Technology’s a two-edged sword. Remember back when you’d see someone fall or suffer a painful accident? You’d feel for them, maybe even help them. That was real life. Now life’s virtual – online and divorced from the here and now, except for a like, laugh or sad click. On the other hand, a powerful photo, song or well-made film can evoke deep feelings that provoke us to what’s become significant action in today’s world: a share or comment.

Has it always been so? Where do we draw the line between observation and involvement? Between objectivity and emotion? Is something a tragedy or comedy? To draw on the perspective of that respected contemporary philosopher, Melvin James Kaminsky, “Tragedy is what happens to me. Comedy is what happens to you.” The less our involvement, the greater the distance.

Once upon a time there were storytellers who mediated and dramatized reality to help us to see, to feel, to care, to believe.

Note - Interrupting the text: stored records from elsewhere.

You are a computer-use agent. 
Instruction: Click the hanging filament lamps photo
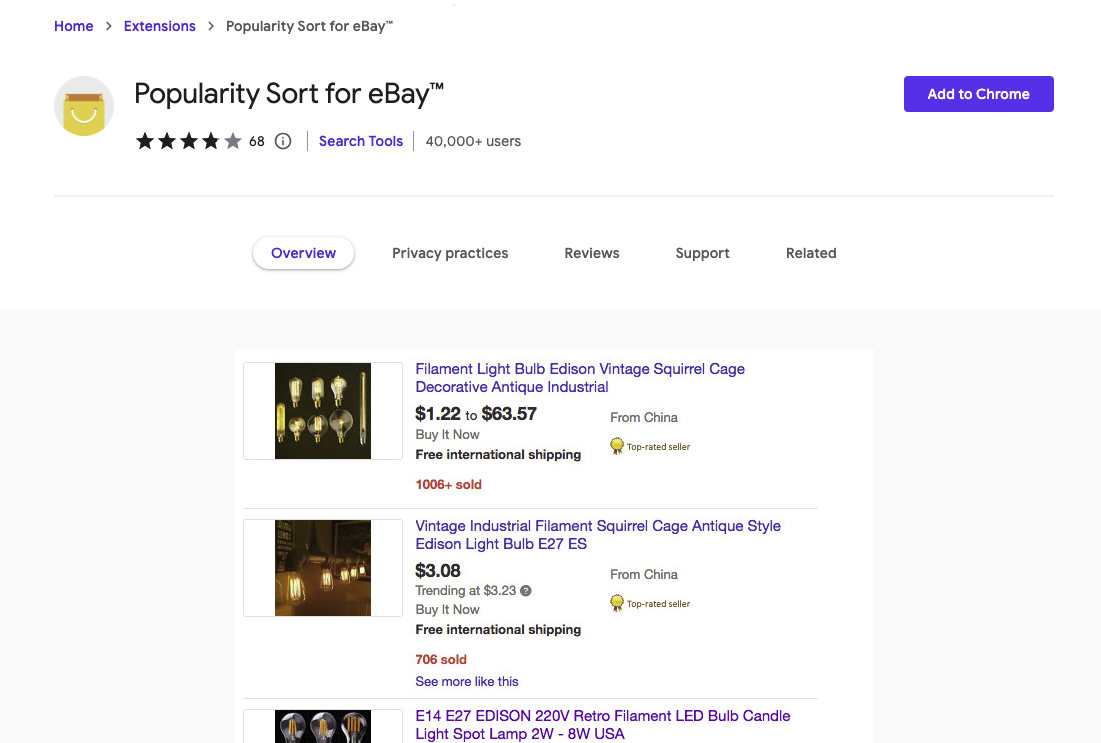(322, 567)
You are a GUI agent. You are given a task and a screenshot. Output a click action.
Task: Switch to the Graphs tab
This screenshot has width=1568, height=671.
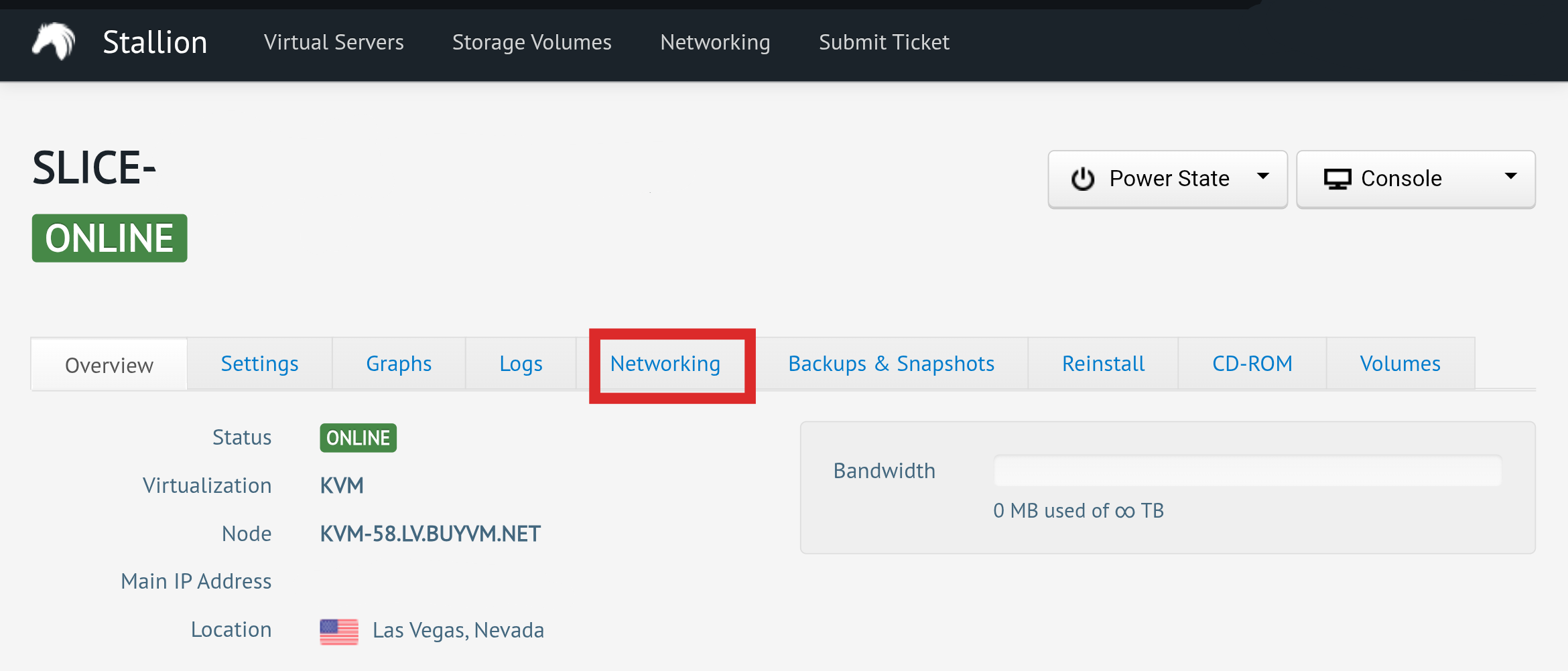point(399,364)
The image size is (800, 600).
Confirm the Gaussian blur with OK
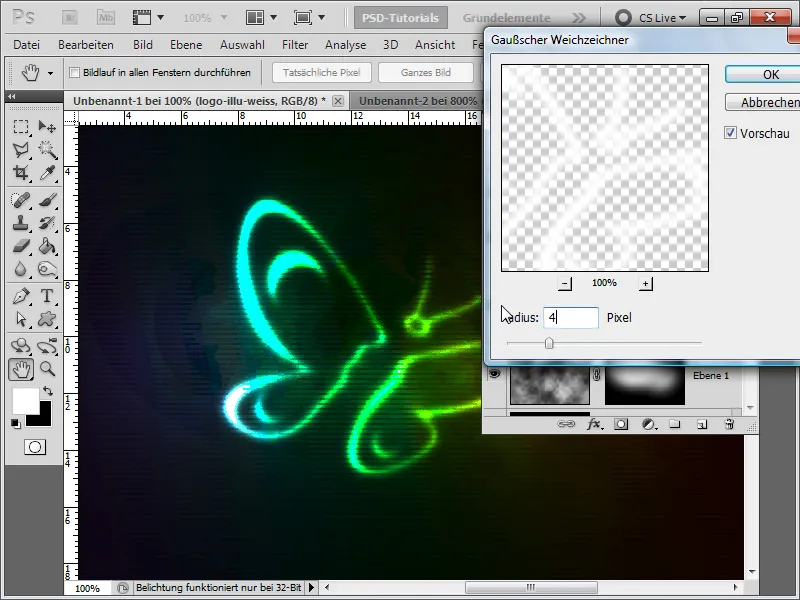[770, 74]
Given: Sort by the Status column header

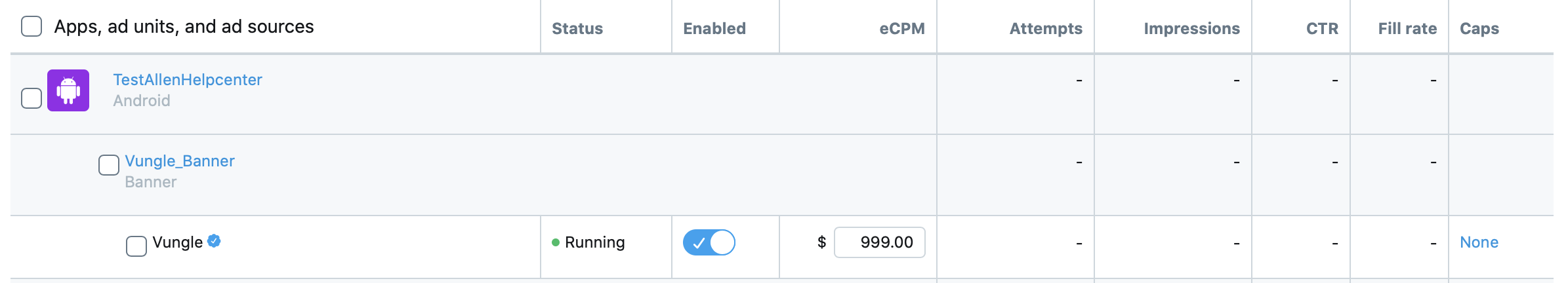Looking at the screenshot, I should coord(577,28).
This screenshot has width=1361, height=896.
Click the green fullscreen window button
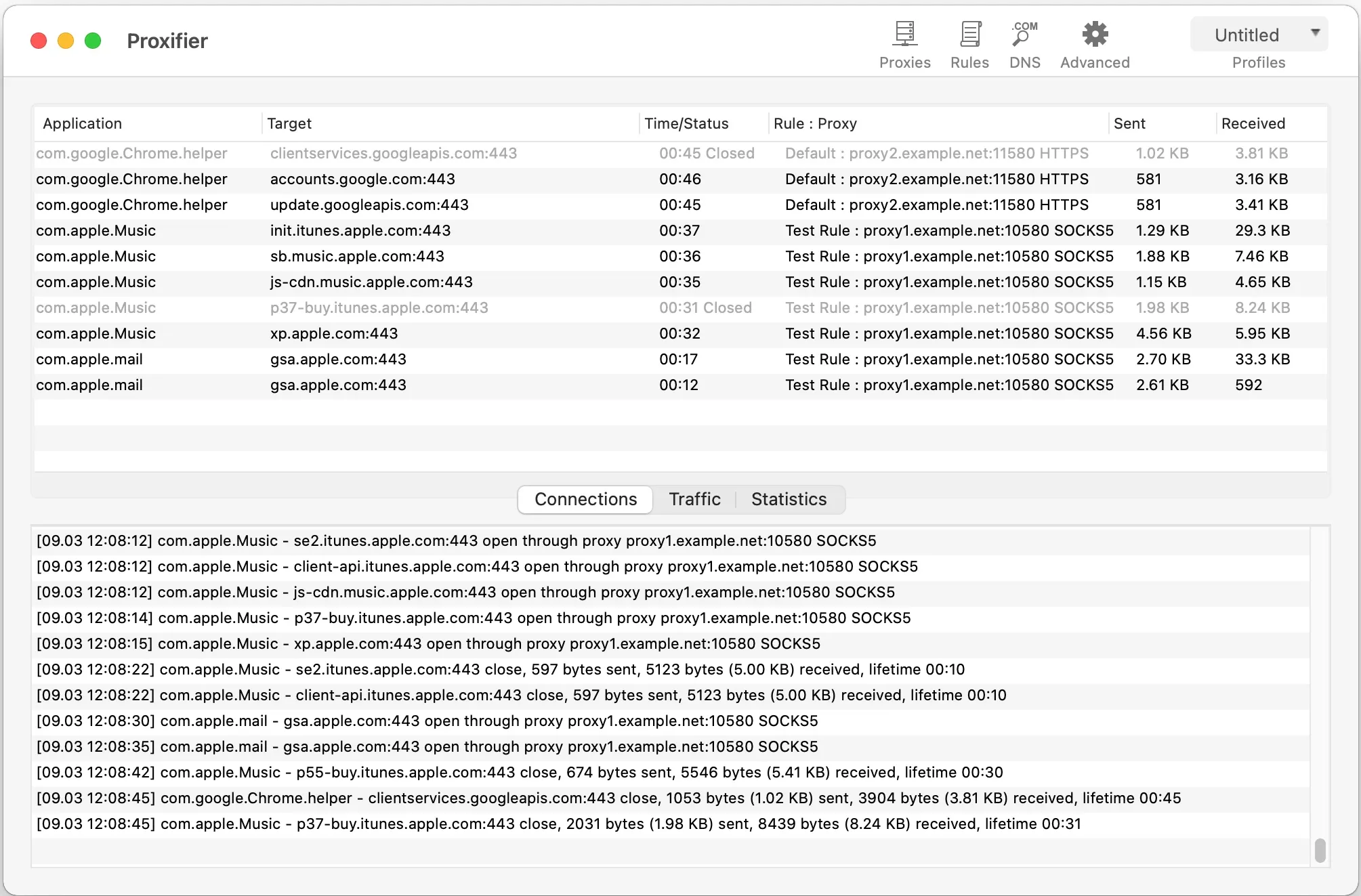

These ancestors – as recently as just a few generations ago – used metaphors and parables to illustrate their points and show us our place in the world at large. Today’s electronic storytellers help us become inward-facing, insulated and isolated. Large and small screens clutter our lives with noise and constantly changing images. When everything’s important nothing’s important because we no longer have the time or knowledge to cull fiction from fact, or the social experience to translate metaphor to literal fact. The fireside chat’s warm crackle and responsive story-telling of another era has been replaced by a screen radiating blue light and un-changing sales pitches, excuse me, stories.

The old storyteller was a person, somewhat like ourselves and our tribe. Today’s storyteller is a machine. While chatbots may eventually be context sensitive, I still don’t think they’ll be able to read the shiver down our back, feel that extra breath, or sense that fearful [or knowing] glance to a neighbor seated inches away, if there’s anyone else around.

But, you say, screens have been around for generations. That’s right, we’ve had television since the late 1940’s and cinema of one sort or another for fifty years before that. But even in the early days of film and television we still shared a common experience. There were fewer channels and programming options. And what there was sourced from language-driven media – live performance and radio programming. Commonly-shared media triggered conversations. Today’s multiplicity of sources leads to narrative instead of conversation – we create monologues describing our singular experiences rather than participate in dialogues sharing common experience.

More than media – this lack of a common experience has infected our society, as well. As bad as WWII was, it gave people shared experience, whether it was on the front lines or the home front. This lack of common experience has been named as one of the key sources of more recent generations’ political polarization. When we’ve never learned to share, never been forced to trust, we’ve lost a commonality with other humans. Screens can’t replace it.

The past is a foreign country. They do things differently there.